▶ ABOUT THIS TASK: Write out all the data again, exactly.

▶ RECORDS SUPPLIED:

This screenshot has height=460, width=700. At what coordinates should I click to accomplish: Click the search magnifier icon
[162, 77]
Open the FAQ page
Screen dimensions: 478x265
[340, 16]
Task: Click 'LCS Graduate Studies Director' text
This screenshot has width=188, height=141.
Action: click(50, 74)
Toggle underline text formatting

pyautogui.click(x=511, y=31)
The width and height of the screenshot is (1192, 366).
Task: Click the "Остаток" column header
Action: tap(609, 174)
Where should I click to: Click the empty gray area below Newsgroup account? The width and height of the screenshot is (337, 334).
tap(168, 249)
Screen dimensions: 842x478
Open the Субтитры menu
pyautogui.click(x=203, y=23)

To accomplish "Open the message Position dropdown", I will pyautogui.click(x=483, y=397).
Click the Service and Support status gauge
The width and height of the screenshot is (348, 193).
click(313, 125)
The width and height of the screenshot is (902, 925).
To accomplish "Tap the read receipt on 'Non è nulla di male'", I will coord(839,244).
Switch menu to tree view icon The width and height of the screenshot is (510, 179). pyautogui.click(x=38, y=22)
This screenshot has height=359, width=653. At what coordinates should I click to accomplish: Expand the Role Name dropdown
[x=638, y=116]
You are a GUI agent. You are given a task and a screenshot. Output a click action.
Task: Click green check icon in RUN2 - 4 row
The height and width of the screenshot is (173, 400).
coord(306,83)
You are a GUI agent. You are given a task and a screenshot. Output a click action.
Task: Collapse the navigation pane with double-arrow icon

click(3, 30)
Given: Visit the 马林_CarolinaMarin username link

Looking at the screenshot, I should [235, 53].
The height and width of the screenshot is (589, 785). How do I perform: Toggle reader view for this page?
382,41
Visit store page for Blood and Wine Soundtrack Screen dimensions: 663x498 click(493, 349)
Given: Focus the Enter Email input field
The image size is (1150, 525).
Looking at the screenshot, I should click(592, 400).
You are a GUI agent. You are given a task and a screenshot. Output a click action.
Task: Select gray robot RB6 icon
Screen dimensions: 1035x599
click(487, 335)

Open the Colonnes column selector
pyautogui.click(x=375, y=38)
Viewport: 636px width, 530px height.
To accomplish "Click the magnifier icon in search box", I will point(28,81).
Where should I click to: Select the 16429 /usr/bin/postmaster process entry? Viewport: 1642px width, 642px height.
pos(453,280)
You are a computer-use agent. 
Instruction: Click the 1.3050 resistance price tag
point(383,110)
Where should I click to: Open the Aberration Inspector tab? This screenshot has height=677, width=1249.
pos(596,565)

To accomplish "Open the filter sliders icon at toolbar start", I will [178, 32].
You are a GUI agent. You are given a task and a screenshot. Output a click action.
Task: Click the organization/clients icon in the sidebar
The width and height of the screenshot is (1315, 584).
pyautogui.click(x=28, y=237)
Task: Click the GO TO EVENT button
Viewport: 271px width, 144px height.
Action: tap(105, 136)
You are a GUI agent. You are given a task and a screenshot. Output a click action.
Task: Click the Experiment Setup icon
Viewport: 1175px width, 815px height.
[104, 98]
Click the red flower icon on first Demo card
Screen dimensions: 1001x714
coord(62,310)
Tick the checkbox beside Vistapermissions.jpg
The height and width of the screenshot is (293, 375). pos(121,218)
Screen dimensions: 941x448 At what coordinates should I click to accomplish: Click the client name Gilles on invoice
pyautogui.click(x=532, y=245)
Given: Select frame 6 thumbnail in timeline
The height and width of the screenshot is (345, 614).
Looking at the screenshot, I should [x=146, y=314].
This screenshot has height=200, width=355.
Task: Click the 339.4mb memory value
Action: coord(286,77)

▶ EXERCISE RESULT:
This screenshot has height=460, width=700. At what coordinates should I click to accomplish: Click the search magnifier icon
[162, 77]
Open the FAQ page
Screen dimensions: 478x265
[340, 16]
Task: Click 'LCS Graduate Studies Director' text
This screenshot has width=188, height=141.
Action: click(50, 74)
Toggle underline text formatting

pyautogui.click(x=511, y=31)
The width and height of the screenshot is (1192, 366).
Task: Click the "Остаток" column header
Action: tap(609, 174)
Where should I click to: Click the empty gray area below Newsgroup account? The width and height of the screenshot is (337, 334).
tap(168, 249)
Screen dimensions: 842x478
Open the Субтитры menu
pyautogui.click(x=203, y=23)

To accomplish "Open the message Position dropdown", I will pyautogui.click(x=483, y=397).
Click the Service and Support status gauge
The width and height of the screenshot is (348, 193).
click(313, 125)
The width and height of the screenshot is (902, 925).
To accomplish "Tap the read receipt on 'Non è nulla di male'", I will coord(839,244).
Switch menu to tree view icon The width and height of the screenshot is (510, 179). pyautogui.click(x=38, y=22)
This screenshot has height=359, width=653. At what coordinates should I click to accomplish: Expand the Role Name dropdown
[x=638, y=116]
You are a GUI agent. You are given a task and a screenshot. Output a click action.
Task: Click green check icon in RUN2 - 4 row
The height and width of the screenshot is (173, 400).
coord(306,83)
You are a GUI agent. You are given a task and a screenshot. Output a click action.
Task: Collapse the navigation pane with double-arrow icon

click(3, 30)
Given: Visit the 马林_CarolinaMarin username link

Looking at the screenshot, I should [235, 53].
The height and width of the screenshot is (589, 785). How do I perform: Toggle reader view for this page?
382,41
Visit store page for Blood and Wine Soundtrack Screen dimensions: 663x498 click(493, 349)
Given: Focus the Enter Email input field
The image size is (1150, 525).
Looking at the screenshot, I should click(592, 400).
You are a GUI agent. You are given a task and a screenshot. Output a click action.
Task: Select gray robot RB6 icon
Screen dimensions: 1035x599
click(487, 335)

Open the Colonnes column selector
pyautogui.click(x=375, y=38)
Viewport: 636px width, 530px height.
To accomplish "Click the magnifier icon in search box", I will point(28,81).
Where should I click to: Select the 16429 /usr/bin/postmaster process entry? Viewport: 1642px width, 642px height.
pos(453,280)
You are a computer-use agent. 
Instruction: Click the 1.3050 resistance price tag
point(383,110)
Where should I click to: Open the Aberration Inspector tab? This screenshot has height=677, width=1249.
pos(596,565)

To accomplish "Open the filter sliders icon at toolbar start", I will [178, 32].
You are a GUI agent. You are given a task and a screenshot. Output a click action.
Task: Click the organization/clients icon in the sidebar
The width and height of the screenshot is (1315, 584).
pyautogui.click(x=28, y=237)
Task: Click the GO TO EVENT button
Viewport: 271px width, 144px height.
Action: tap(105, 136)
You are a GUI agent. You are given a task and a screenshot. Output a click action.
Task: Click the Experiment Setup icon
Viewport: 1175px width, 815px height.
[104, 98]
Click the red flower icon on first Demo card
Screen dimensions: 1001x714
coord(62,310)
Tick the checkbox beside Vistapermissions.jpg
The height and width of the screenshot is (293, 375). pos(121,218)
Screen dimensions: 941x448 At what coordinates should I click to accomplish: Click the client name Gilles on invoice
pyautogui.click(x=532, y=245)
Given: Select frame 6 thumbnail in timeline
The height and width of the screenshot is (345, 614).
Looking at the screenshot, I should [x=146, y=314].
This screenshot has height=200, width=355.
Task: Click the 339.4mb memory value
Action: coord(286,77)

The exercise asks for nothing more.